Supplied records:
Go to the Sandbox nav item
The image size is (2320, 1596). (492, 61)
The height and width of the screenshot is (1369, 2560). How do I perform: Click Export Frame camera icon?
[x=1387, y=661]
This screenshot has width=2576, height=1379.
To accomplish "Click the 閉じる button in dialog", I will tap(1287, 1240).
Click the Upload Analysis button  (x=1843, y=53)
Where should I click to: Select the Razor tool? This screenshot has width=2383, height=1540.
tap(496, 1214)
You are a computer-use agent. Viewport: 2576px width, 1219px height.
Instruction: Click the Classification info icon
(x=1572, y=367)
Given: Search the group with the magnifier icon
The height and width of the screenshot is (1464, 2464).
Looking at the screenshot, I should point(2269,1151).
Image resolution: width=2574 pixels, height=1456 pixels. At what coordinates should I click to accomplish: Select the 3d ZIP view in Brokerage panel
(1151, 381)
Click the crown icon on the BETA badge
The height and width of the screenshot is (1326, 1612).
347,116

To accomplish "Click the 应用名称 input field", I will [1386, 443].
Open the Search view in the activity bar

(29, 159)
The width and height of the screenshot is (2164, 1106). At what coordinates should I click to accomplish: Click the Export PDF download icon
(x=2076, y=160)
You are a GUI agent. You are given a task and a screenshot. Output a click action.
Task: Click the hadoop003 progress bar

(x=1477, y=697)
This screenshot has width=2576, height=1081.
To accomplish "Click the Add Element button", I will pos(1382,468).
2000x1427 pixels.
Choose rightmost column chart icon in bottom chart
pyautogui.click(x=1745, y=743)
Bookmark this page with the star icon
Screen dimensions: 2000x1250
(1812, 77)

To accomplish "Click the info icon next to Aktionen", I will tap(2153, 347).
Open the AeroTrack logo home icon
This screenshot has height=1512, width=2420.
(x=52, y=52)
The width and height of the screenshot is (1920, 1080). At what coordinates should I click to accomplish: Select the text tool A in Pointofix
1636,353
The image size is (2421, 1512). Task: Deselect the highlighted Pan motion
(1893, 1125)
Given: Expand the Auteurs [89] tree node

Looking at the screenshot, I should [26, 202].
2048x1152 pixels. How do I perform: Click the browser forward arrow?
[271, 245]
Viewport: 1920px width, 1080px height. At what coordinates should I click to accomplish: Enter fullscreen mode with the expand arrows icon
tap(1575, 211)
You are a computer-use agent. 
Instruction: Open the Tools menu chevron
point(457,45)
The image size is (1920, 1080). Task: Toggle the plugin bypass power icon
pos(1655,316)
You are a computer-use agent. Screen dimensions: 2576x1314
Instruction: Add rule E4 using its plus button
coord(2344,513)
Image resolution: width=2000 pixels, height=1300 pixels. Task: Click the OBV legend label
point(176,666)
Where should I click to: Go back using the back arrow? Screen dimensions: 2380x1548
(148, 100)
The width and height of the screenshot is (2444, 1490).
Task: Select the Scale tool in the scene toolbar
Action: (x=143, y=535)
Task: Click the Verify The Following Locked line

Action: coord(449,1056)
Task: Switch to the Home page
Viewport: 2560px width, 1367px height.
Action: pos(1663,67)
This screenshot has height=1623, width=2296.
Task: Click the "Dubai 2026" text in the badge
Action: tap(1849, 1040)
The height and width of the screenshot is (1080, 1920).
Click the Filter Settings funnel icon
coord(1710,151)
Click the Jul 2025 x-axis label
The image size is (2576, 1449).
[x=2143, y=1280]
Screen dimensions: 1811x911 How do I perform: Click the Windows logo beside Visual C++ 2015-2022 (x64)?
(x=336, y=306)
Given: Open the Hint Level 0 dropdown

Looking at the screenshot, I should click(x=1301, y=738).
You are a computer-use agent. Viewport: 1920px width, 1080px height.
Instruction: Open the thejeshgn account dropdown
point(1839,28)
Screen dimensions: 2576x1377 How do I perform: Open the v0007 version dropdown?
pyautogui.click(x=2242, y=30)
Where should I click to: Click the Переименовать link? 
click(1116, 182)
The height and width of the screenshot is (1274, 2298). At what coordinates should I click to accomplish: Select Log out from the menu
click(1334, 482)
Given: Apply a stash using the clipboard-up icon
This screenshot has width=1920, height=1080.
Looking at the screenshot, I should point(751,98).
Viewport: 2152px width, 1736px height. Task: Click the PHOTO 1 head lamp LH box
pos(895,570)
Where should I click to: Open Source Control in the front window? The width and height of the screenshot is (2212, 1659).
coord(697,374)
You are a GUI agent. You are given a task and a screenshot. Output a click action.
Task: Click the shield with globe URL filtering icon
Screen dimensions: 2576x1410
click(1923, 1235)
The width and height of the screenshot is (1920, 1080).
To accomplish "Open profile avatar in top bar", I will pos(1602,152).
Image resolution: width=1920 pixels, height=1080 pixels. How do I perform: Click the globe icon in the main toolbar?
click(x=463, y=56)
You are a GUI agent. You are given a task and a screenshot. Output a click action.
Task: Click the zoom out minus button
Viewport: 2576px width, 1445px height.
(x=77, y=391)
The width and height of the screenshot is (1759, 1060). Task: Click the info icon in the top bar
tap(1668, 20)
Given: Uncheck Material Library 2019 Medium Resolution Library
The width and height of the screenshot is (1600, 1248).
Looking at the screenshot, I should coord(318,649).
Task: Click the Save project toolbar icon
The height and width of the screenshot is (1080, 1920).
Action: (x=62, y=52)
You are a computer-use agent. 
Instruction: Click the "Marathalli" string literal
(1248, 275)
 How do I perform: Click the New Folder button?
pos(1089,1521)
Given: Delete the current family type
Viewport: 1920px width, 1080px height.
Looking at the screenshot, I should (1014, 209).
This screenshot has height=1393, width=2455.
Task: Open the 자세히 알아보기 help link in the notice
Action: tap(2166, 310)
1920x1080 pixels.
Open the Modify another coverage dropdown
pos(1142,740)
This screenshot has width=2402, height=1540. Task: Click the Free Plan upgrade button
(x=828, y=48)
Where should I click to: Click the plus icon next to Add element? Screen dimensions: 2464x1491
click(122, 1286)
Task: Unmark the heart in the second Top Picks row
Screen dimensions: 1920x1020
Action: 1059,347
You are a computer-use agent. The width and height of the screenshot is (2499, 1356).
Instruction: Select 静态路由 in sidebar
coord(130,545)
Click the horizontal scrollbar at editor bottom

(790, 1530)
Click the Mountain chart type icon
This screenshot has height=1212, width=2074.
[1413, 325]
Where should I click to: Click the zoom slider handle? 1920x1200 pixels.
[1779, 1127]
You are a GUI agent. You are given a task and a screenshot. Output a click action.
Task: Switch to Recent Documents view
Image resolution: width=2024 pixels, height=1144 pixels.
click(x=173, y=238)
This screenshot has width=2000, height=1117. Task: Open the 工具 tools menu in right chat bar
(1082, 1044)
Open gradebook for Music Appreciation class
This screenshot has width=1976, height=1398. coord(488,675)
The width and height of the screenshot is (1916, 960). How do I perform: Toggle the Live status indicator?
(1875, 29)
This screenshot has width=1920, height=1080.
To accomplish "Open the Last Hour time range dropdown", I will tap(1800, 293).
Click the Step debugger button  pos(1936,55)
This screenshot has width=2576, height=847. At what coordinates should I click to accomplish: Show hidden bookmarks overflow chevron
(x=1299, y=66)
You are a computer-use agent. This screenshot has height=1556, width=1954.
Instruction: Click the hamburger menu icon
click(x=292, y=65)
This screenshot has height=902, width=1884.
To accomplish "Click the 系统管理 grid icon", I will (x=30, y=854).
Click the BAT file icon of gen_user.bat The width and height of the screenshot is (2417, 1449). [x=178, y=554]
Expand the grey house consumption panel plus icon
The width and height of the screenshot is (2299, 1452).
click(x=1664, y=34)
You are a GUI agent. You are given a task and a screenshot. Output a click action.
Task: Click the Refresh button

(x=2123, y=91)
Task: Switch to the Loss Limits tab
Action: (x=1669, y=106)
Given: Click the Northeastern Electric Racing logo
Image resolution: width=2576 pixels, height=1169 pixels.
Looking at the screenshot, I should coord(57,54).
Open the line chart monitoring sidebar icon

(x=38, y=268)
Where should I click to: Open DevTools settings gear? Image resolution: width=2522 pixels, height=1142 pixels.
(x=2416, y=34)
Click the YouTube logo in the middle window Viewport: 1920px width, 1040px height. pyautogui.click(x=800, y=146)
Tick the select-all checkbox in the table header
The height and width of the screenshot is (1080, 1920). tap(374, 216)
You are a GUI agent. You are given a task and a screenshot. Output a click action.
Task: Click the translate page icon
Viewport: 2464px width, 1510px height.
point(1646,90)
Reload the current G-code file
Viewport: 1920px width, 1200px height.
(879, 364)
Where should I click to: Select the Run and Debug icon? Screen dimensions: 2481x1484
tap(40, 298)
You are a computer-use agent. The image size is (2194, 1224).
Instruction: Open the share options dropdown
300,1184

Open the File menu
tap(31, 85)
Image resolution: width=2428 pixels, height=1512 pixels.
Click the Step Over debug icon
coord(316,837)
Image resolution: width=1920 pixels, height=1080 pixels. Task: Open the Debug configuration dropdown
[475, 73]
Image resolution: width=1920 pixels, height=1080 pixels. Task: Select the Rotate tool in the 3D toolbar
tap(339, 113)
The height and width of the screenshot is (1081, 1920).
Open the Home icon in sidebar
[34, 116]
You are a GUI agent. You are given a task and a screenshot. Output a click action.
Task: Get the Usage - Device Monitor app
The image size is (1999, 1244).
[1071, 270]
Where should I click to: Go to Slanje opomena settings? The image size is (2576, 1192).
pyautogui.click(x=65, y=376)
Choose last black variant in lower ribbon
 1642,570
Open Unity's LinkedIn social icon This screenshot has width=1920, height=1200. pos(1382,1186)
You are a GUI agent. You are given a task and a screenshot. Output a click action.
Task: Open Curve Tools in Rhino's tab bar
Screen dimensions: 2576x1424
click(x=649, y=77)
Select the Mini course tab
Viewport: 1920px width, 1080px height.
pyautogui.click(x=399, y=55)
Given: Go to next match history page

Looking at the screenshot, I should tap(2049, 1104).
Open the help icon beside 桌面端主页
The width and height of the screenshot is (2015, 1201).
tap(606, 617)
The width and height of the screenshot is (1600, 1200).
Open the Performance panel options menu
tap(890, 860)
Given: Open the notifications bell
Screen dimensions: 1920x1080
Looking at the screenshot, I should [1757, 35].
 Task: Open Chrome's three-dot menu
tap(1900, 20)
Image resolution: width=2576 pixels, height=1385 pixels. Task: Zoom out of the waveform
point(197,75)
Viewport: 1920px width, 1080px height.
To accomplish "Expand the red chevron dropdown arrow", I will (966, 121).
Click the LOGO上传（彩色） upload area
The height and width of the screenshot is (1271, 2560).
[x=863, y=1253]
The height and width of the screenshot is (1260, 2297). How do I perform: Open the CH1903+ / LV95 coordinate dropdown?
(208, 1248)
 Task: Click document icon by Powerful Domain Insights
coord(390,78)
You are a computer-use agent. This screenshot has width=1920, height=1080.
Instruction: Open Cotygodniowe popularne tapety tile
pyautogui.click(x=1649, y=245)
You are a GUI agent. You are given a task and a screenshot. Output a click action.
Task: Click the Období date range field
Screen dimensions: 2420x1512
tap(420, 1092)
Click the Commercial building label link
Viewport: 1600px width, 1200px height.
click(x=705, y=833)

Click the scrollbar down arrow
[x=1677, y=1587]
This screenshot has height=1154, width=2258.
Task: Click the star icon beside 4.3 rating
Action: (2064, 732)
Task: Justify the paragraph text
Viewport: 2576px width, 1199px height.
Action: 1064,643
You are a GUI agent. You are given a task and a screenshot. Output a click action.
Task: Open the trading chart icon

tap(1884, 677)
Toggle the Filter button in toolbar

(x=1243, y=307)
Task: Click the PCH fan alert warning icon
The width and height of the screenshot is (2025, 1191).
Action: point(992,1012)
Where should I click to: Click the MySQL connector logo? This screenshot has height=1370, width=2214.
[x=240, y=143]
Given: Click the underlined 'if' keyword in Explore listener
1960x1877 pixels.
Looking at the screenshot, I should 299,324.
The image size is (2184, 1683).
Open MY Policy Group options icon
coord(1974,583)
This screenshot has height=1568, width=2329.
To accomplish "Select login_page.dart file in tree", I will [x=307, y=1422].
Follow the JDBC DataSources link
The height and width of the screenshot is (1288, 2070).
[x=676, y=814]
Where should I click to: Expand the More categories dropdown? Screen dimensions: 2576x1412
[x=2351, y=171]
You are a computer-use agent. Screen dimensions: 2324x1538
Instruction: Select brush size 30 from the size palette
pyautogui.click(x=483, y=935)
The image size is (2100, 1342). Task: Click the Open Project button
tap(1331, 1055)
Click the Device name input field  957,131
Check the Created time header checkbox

What you need to do: If a line in the data holds the word "current", count it, then state the total alone.

Written solution: 2